This prospective cohort includes a pregnancy study, the POUCH Study, and a maternal follow-up component, the POUCHmoms Study(11). The POUCH Study enrolled 3,019 pregnant women at 16–27 weeks’ gestation (1998–2004) from 52 clinics in five Michigan communities(12) with the aim of studying biological and social factors affecting adverse pregnancy outcomes. Inclusion criteria were singleton pregnancy with no known congenital anomaly, maternal age ≥ 15, maternal serum alpha-fetoprotein (MSAFP) screening, no pre-pregnancy diabetes mellitus, and English speaking. Approval for this study was obtained from institutional review boards at MSU, Michigan Department of Community Health, and nine community hospitals. This study did not include core outcome sets and participants were not directly involved in shaping the research.

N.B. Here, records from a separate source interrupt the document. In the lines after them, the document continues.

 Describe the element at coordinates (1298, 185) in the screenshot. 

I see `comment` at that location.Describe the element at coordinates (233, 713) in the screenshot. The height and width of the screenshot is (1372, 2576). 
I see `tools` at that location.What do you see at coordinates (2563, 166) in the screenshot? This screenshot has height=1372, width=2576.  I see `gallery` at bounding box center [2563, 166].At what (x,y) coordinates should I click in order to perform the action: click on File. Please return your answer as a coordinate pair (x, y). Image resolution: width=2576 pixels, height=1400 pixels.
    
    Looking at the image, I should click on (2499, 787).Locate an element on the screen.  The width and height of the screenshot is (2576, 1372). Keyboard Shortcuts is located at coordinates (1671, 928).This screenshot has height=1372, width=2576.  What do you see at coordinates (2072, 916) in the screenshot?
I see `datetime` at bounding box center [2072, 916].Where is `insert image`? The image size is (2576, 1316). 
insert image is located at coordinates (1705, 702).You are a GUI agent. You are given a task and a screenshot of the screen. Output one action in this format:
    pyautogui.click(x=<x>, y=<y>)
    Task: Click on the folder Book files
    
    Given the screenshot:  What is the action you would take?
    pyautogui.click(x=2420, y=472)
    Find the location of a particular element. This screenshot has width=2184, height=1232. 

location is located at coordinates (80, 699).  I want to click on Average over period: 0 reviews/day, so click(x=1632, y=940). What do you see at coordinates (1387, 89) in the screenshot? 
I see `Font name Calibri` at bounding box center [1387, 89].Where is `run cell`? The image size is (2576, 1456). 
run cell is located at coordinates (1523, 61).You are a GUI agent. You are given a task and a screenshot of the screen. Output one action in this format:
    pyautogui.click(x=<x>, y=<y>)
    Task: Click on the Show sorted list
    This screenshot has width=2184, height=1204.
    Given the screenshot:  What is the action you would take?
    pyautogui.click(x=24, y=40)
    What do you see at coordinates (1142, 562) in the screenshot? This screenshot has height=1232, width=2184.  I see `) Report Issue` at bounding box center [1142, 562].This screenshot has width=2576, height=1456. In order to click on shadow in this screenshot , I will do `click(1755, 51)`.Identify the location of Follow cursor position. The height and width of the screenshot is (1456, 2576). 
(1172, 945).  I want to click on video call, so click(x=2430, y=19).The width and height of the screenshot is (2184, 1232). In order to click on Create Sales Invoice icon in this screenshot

To conserve resources, a sub-cohort of 1,371 POUCH Study participants was studied in greater depth (e.g. medical records abstracted, biological samples analyzed, placental pathology). The sub-cohort was constructed by oversampling women with preterm delivery (PTD) and women with a higher risk of pregnancy complications (i.e. African Americans, women with high MSAFP). To account for the cohort and sub-cohort sampling strategy, inverse-probability sampling weights are used in all POUCH and POUCHmoms Study analyses. For example, African-American women, women with high MSAFP and women with PTD who were oversampled into the sub-cohort are assigned a ‘smaller weight’ so that they represent their proportion in the eligible population agreeing to participate in the original POUCH Study.
Of the 1,371 sub-cohort women, 1,280 did not decline future study participation and were presumed alive at the initiation of the POUCHmoms Study (Figure S1), which was designed primarily to assess risk factors for early evidence of CVD at 7–15 years post-POUCH Study pregnancy. Between 2011 and 2014, 678 POUCHmoms Study participants completed interviews and CVD-related assessments, i.e. BP, carotid ultrasounds, anthropometrics, heart rate variability and blood biomarkers. Women’s age at follow-up ranged from 25 to 58 years. For the current analyses we removed women if they lacked complete placenta information, i.e. placentas not saved at delivery or insufficient decidual tissue for assessment (n=160), had chronic hypertension before/during the POUCH Study pregnancy (n=22), or were missing prenatal records (n=6), which led to a final sample of 490 women.